* _Task to carry out_
Write out every record below exactly as it stands, leaving the pictures out.

* _Source records_

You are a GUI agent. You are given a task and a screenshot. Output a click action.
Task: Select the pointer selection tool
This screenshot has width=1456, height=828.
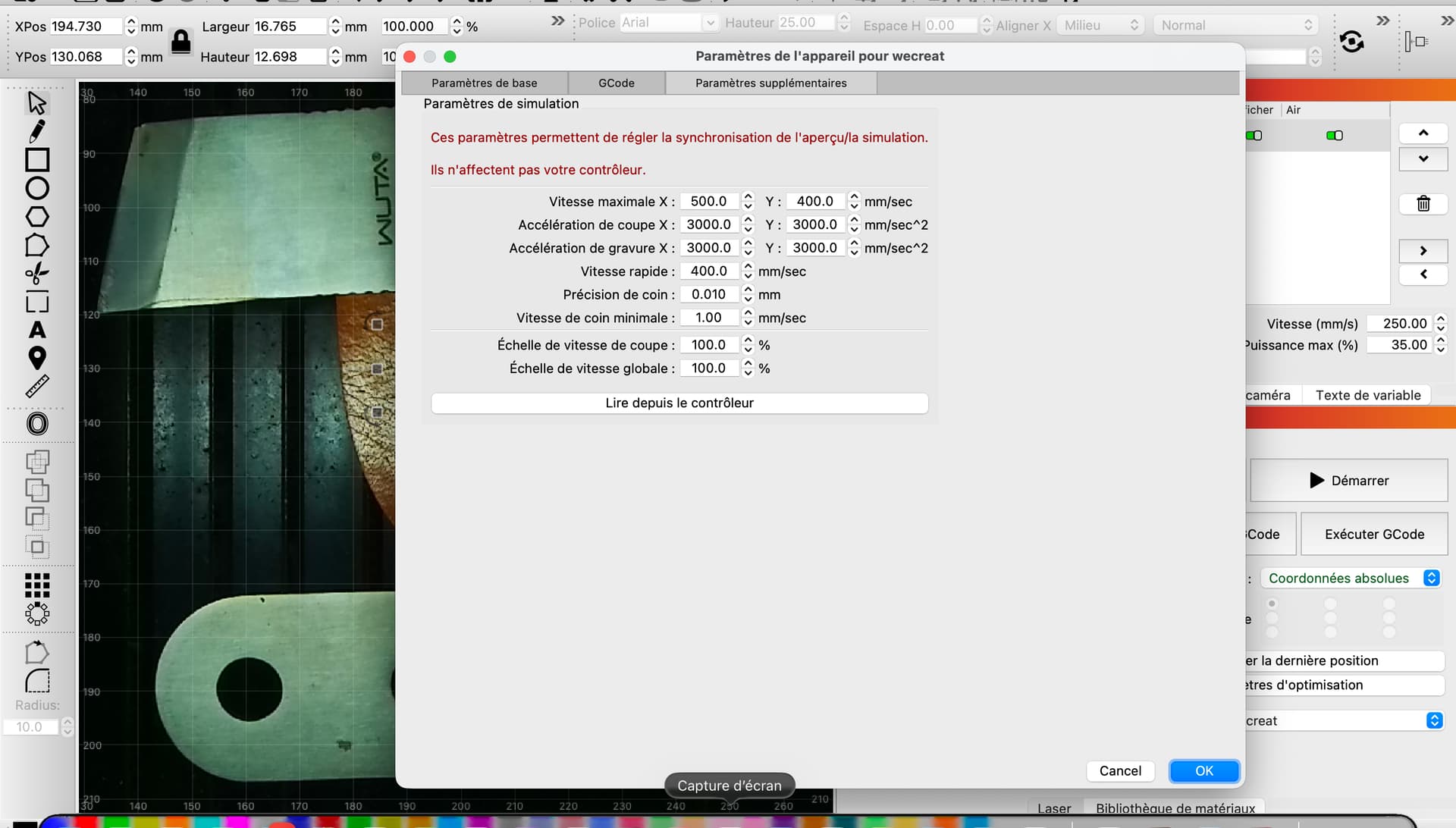pyautogui.click(x=36, y=102)
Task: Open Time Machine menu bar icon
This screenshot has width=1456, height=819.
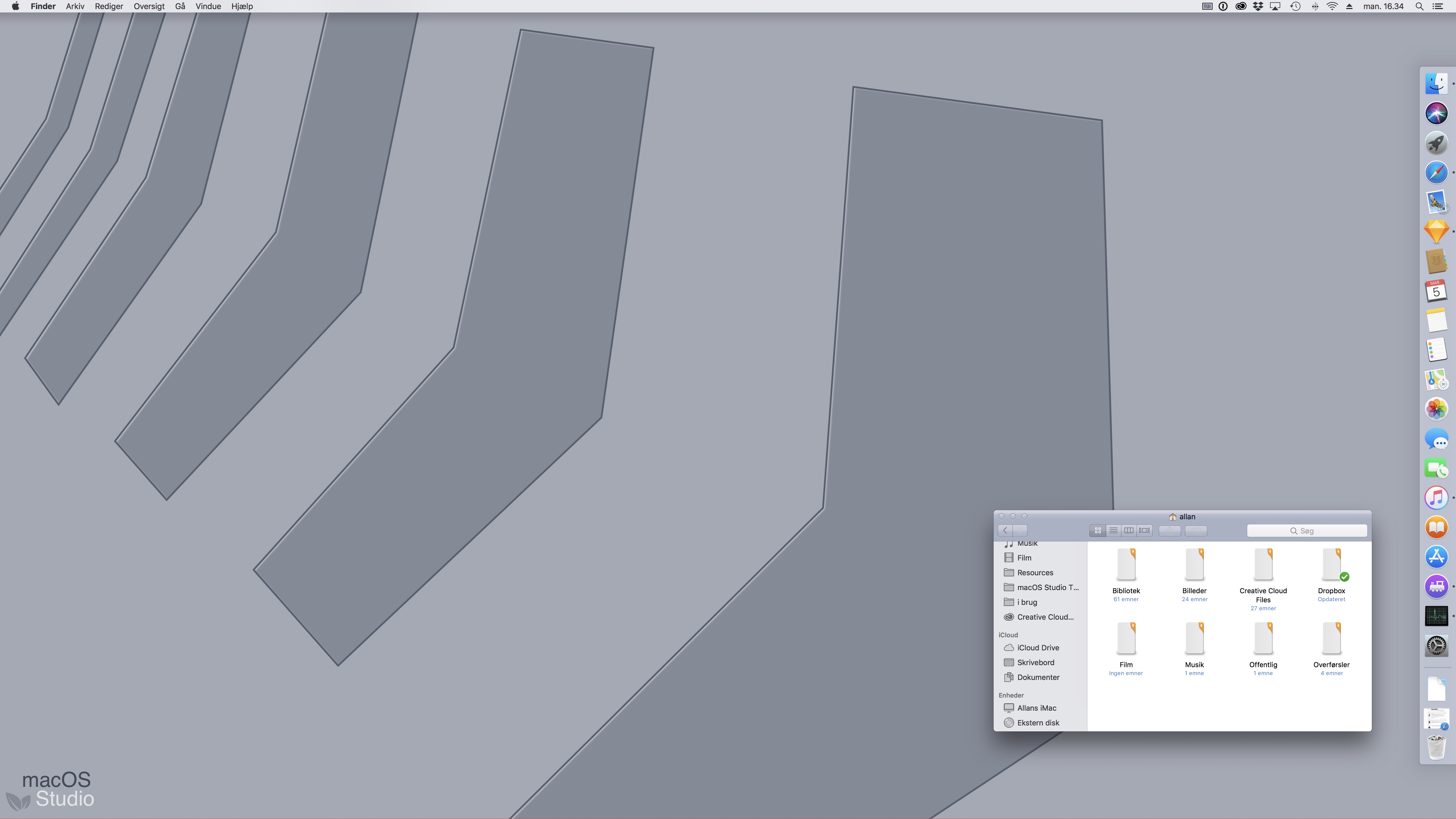Action: [1295, 6]
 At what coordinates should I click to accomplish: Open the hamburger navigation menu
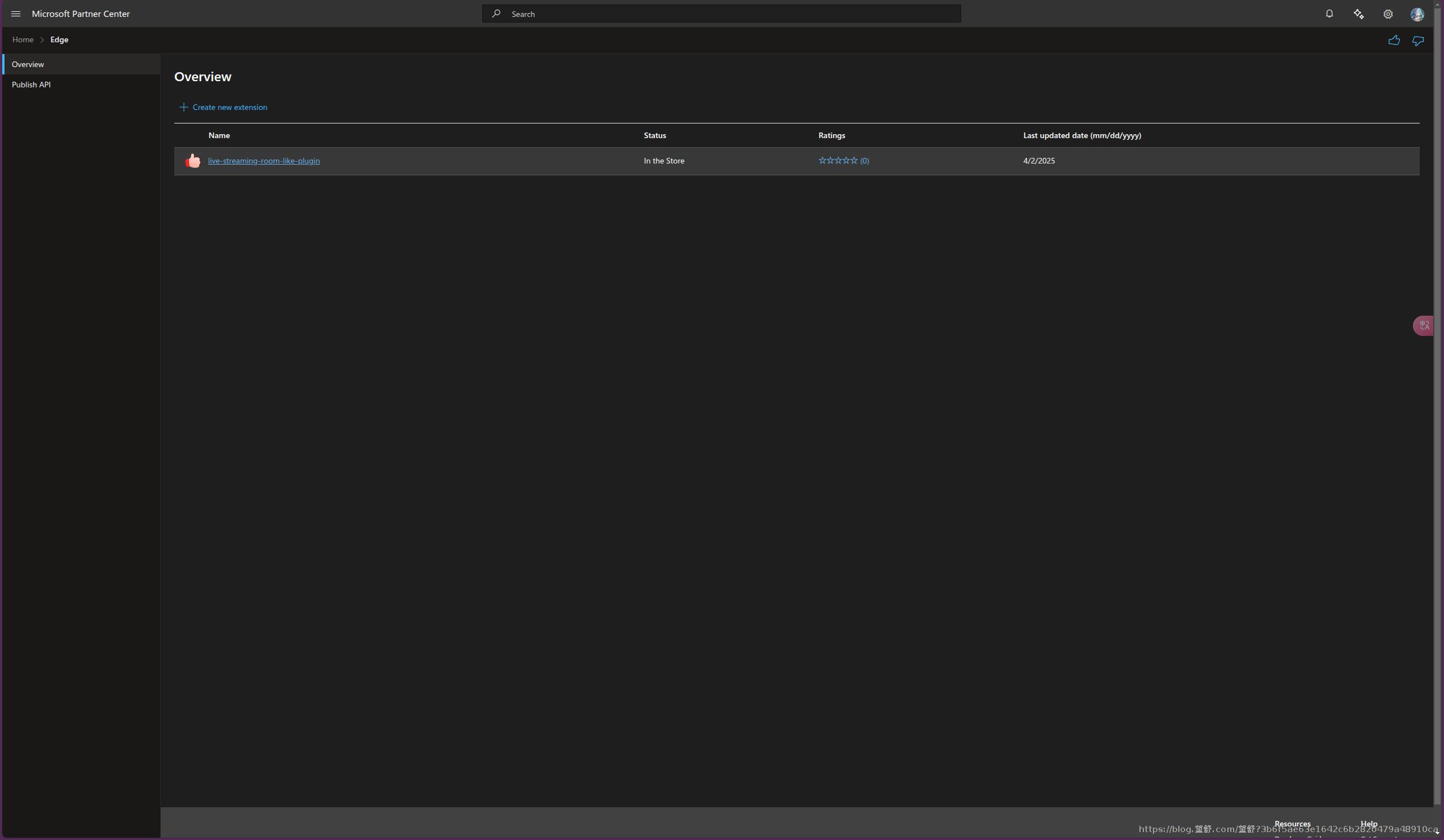[16, 14]
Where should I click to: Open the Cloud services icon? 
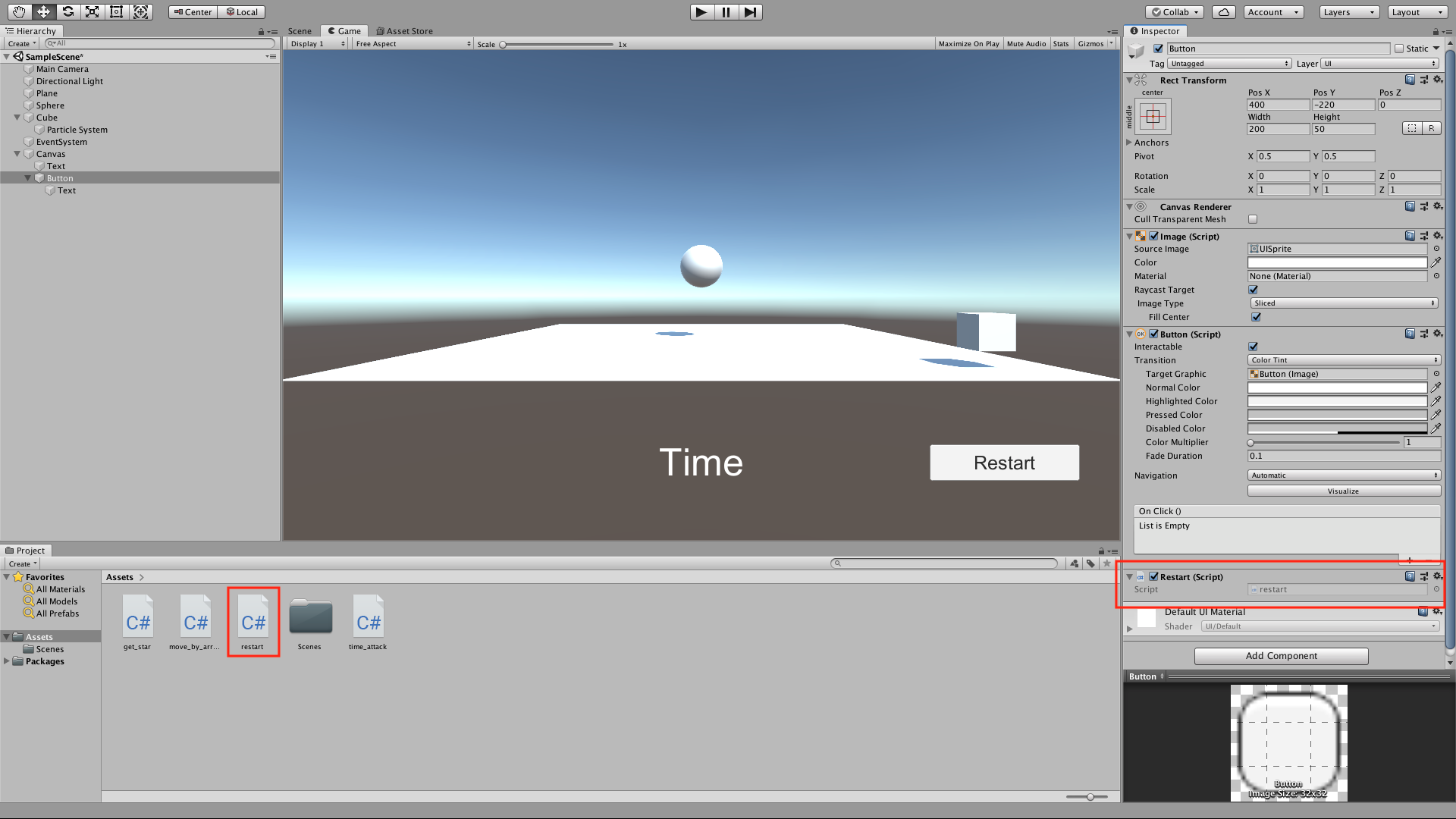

* _The answer_
You are a GUI agent. You are given a task and a screenshot. Output a click action.
Task: Select the pointer selection tool
This screenshot has width=1456, height=828.
pyautogui.click(x=36, y=102)
Task: Open Time Machine menu bar icon
This screenshot has width=1456, height=819.
Action: [1295, 6]
 At what coordinates should I click to accomplish: Open the hamburger navigation menu
[16, 14]
Where should I click to: Open the Cloud services icon? 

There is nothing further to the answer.